Thankfully, the flash-freezing vitrification process has allowed for greater success in the use of frozen donor eggs. Before the introduction of vitrification, donated eggs were frozen through a slow freeze methodology with varying degrees of success. Unfortunately, the cell structure of the eggs often became too damaged by ice crystal formations to remain viable. By lowering the chance of ice crystal formation during freezing using vitrification, the eggs are much more likely to survive the thaw process without damage. Until 2012, frozen donor egg IVF was classified as experimental, but it is now recognized as a viable treatment option, the success rates of which are quickly approaching those achieved through a fresh donor egg cycle.
In many ways, an IVF cycle using a frozen egg works in much the same way as a “traditional,” or fresh, donor egg cycle. The donor undergoes a rigorous screening process to ensure good physical and mental health before undergoing any hormonal treatment. Once she has been given a clean bill of health, she will take fertility medication to boost the number of eggs produced during a monthly cycle. These eggs are retrieved through a quick outpatient procedure once they are mature.

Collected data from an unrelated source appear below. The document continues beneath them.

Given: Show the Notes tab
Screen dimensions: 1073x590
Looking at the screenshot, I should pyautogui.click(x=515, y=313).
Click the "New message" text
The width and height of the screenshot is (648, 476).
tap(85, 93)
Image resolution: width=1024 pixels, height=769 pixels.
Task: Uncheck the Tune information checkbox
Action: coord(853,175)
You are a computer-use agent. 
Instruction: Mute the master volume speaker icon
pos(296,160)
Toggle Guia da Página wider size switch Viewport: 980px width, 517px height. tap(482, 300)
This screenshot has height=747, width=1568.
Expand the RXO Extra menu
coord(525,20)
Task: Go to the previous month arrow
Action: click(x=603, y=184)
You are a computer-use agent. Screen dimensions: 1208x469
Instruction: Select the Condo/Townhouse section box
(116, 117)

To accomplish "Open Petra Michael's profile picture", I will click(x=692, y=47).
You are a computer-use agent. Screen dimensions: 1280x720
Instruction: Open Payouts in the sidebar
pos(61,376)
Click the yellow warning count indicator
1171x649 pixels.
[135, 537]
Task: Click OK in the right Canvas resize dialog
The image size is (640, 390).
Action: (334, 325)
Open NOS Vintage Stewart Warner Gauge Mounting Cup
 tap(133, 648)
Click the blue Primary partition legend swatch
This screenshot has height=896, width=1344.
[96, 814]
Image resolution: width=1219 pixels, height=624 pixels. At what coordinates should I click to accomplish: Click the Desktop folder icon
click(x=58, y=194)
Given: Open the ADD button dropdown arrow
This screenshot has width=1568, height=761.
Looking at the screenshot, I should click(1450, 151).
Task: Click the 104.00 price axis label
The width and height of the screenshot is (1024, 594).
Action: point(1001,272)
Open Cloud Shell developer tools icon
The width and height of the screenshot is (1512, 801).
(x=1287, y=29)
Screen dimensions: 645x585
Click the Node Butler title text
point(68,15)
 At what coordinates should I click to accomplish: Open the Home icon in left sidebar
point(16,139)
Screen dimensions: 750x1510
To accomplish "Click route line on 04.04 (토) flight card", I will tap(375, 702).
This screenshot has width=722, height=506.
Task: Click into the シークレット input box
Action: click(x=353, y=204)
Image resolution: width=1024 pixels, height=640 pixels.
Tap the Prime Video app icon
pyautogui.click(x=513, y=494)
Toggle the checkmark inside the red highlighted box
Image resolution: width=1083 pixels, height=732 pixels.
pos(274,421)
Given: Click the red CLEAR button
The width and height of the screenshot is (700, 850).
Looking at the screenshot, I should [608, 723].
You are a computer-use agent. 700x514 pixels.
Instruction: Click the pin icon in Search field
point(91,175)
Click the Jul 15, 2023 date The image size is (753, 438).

The fundamental difference lies in what comes next. In the traditional IVF process, the eggs are extracted from the donor for immediate fertilization and implantation when the cycles of both the donor and the recipient are in alignment. If anything goes wrong, the cycle is postponed for at least another month, possibly even longer.
When using a frozen donor egg, it is not necessary to sync up the cycles. The mature eggs are extracted and flash-frozen (vitrified) to preserve them for future use. At that point, the donor’s work is done. The recipient then selects a lot of available frozen eggs from her preferred donor, usually from an egg bank’s online database, and the frozen eggs are shipped to the recipient’s reproductive specialist for thawing, fertilization, and implantation at the appropriate time.
There is no right or wrong path when it comes to growing a family. Only you can decide which treatment is best for you and your family. The highly individualized needs of each family undergoing fertility treatments are the most important consideration. Your doctor can help you understand the pros and cons of each available option, but you can take comfort in knowing that advanced fertility technology is providing you with more choices than ever before.